• Excerpt to read:
>>>

This naked boy with luxuriant wavy hair decorated with ivy berries and tied with a band over his forehead looks so much like the Marathon Boy in face and form and pose that, except for his pointed goatish ears, he looks like an identical twin. Though the original bronze or marble statue is lost, this marble [Roman?] copy (above,rght), somewhat worse for wear - his flesh is much abraded, and he's lost his arms and lower legs, resides in Baltimore, in the Walters Art Museum. Without his marble arms and legs, we can't tell if he was able to stand up on his own, without some sort of support.
However, in this plaster cast (left) from a different marble copy, we can see that to steady and strengthen his legs and lower his center of gravity his Roman copier had to resort to a stump up the rump. (Sorry, I do not have the height of this piece.) It looks as if he also masculinized or "Romanized" the young satyr by beefing up his torso and squaring up his face until he looks years older - old enough to shave.

<<<

• To do:
1) In the satyr statue passage, rewrite the part starting with "However, in this" and going on through "enough to shave.", renaming "stump" as "tree trunk" throughout.
2) According to the satyr statue passage, where is the marble copy that lost its arms and lower legs kept?

• Data lines:
>>>

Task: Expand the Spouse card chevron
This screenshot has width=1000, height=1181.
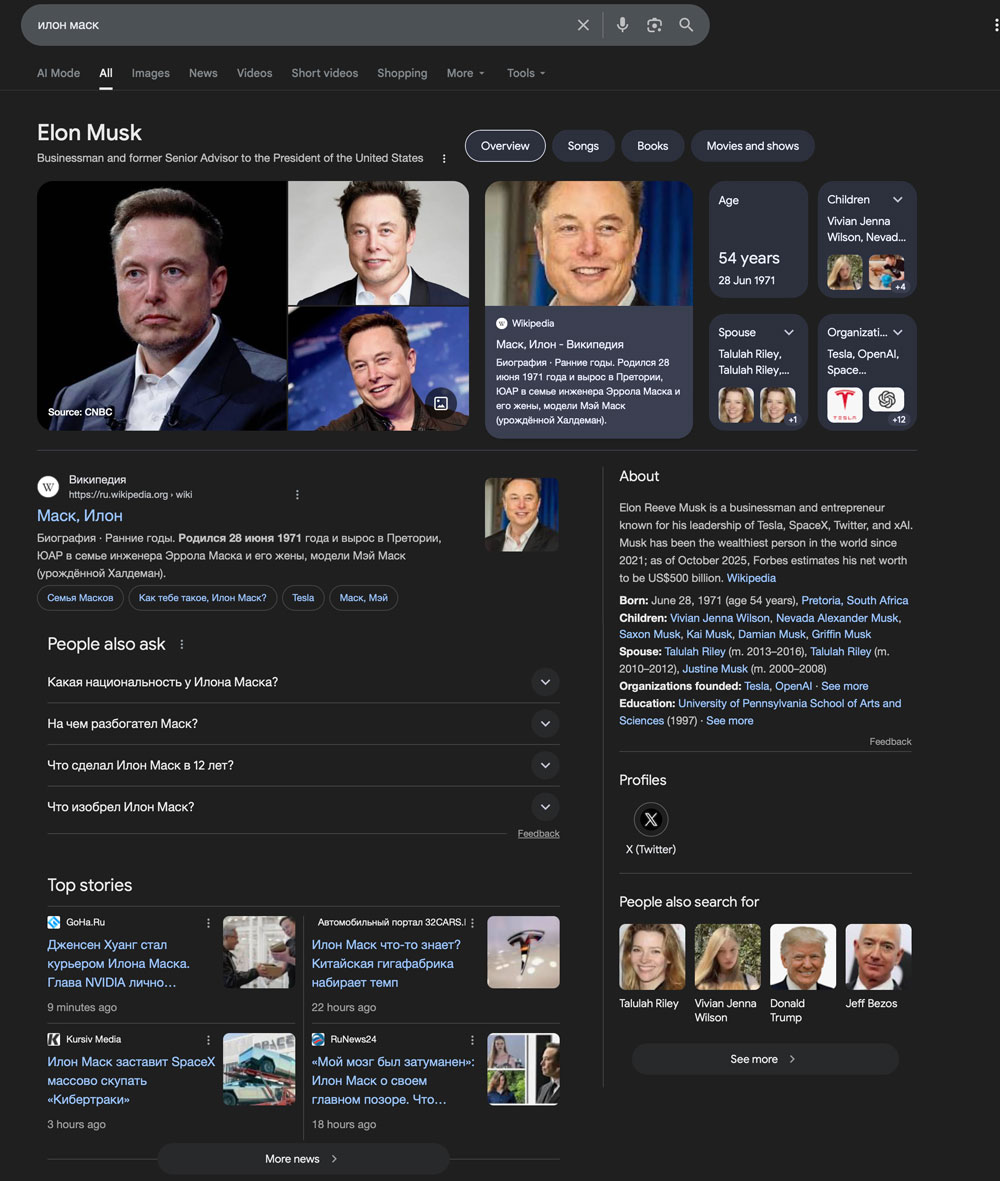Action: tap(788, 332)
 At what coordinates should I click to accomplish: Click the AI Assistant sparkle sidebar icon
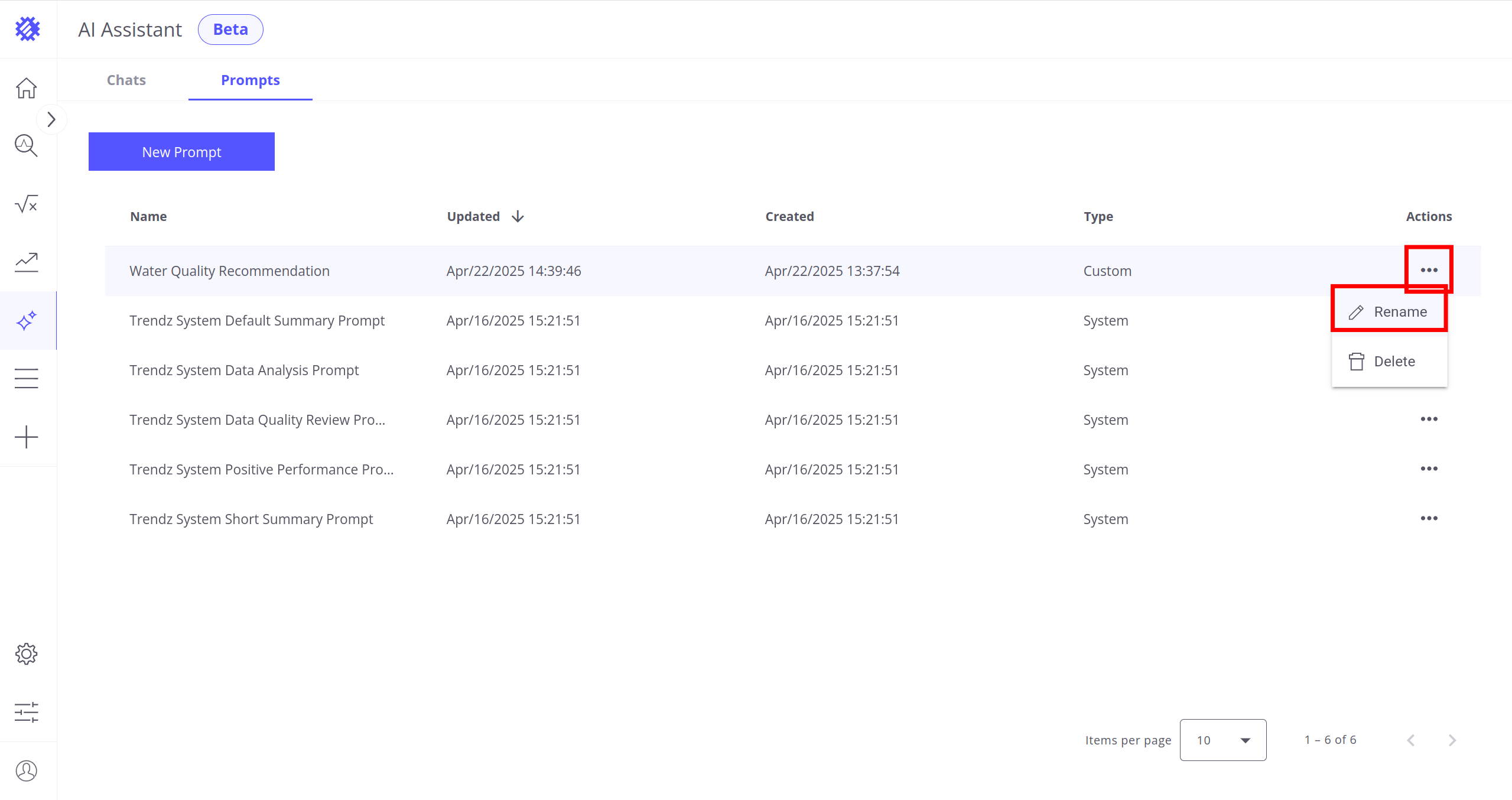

<<<

• Responses by task:
1)
However, in this plaster cast (left) from a different marble copy, we can see that to steady and strengthen his legs and lower his center of gravity his Roman copier had to resort to a tree trunk up the rump. (Sorry, I do not have the height of this piece.) It looks as if he also masculinized or "Romanized" the young satyr by beefing up his torso and squaring up his face until he looks years older - old enough to shave.

2) In the Walters Art Museum in Baltimore.